Rayleigh–Bénard convection arises when a horizontal fluid layer is heated from below and cooled from above: warm fluid near the bottom tends to rise (buoyancy) while viscosity and thermal diffusion oppose motion. The Rayleigh number Ra = g β ΔT d³ / (ν α) measures this balance using the gap height d, temperature drop ΔT, thermal expansion β, kinematic viscosity ν, and thermal diffusivity α. Above a critical Ra_c ≈ 1708 for rigid horizontal walls, the conductive linear profile becomes unstable and convective rolls or hexagonal cells transport heat more efficiently. The animation is a stylized pattern whose amplitude scales with (Ra − Ra_c)+, not a linear stability eigenfunction or DNS of Navier–Stokes.

Who it's for: Fluid mechanics and geophysical/astrophysical convection primers.

Key terms

  • Rayleigh number
  • Bénard cells
  • Buoyancy
  • Convective instability
  • Critical Ra
  • Navier–Stokes
  • Pattern formation

Rayleigh–Bénard toy

2500
1×

Measured values

Ra_c (rigid–rigid ~)1708
Supercriticality (toy)46%

How it works

Bénard convection appears when a thin fluid layer is heated from below: warm fluid is buoyant. The Rayleigh number Ra compares buoyancy driving to viscous and thermal damping. Past a critical Ra_c (≈ 1708 for rigid horizontal boundaries), the conductive state goes unstable and convection rolls or hexagonal cells set the transport. This page is a qualitative animation, not a Navier–Stokes integration.

Key equations

Ra = g β ΔT d³ / (ν α) · onset ~ Ra_c = 1708 (classic)

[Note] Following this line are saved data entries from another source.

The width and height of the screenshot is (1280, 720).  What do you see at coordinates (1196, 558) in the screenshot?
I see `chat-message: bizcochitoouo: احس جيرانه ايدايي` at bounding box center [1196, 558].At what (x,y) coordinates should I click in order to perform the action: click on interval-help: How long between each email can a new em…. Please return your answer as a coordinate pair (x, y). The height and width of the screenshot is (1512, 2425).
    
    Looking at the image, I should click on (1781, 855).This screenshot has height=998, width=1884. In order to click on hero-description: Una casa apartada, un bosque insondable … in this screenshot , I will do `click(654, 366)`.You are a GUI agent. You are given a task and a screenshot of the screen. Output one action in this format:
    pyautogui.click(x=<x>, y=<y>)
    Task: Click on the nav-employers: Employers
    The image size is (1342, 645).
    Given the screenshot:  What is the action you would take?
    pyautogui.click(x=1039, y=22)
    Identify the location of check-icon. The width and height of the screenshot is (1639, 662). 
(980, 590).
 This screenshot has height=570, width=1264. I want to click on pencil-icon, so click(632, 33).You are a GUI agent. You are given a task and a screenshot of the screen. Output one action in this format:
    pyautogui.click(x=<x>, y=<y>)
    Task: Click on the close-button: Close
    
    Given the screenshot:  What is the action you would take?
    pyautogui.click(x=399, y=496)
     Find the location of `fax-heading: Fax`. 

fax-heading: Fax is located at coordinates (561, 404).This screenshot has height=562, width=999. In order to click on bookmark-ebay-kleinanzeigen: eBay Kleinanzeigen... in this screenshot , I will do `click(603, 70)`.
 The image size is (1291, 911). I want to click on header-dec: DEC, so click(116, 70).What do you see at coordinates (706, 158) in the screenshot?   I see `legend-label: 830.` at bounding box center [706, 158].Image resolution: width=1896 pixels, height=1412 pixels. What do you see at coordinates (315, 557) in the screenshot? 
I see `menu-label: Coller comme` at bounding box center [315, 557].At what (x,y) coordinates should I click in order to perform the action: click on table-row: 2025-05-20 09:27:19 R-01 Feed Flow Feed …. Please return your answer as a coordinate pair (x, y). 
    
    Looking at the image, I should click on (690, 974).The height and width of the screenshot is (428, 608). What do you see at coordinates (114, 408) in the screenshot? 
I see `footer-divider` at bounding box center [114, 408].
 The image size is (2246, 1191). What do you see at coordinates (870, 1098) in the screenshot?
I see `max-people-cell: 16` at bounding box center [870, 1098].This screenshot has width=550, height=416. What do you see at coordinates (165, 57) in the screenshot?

Frequently asked questions

Why hexagons?
Near threshold, weakly nonlinear theory often selects hexagonal planforms in certain symmetries; rolls are also common depending on boundaries and forcing.
Does the simulation solve the Oberbeck–Boussinesq equations?
No—it is a visualization aid tied to Ra supercriticality, not a CFD time stepper.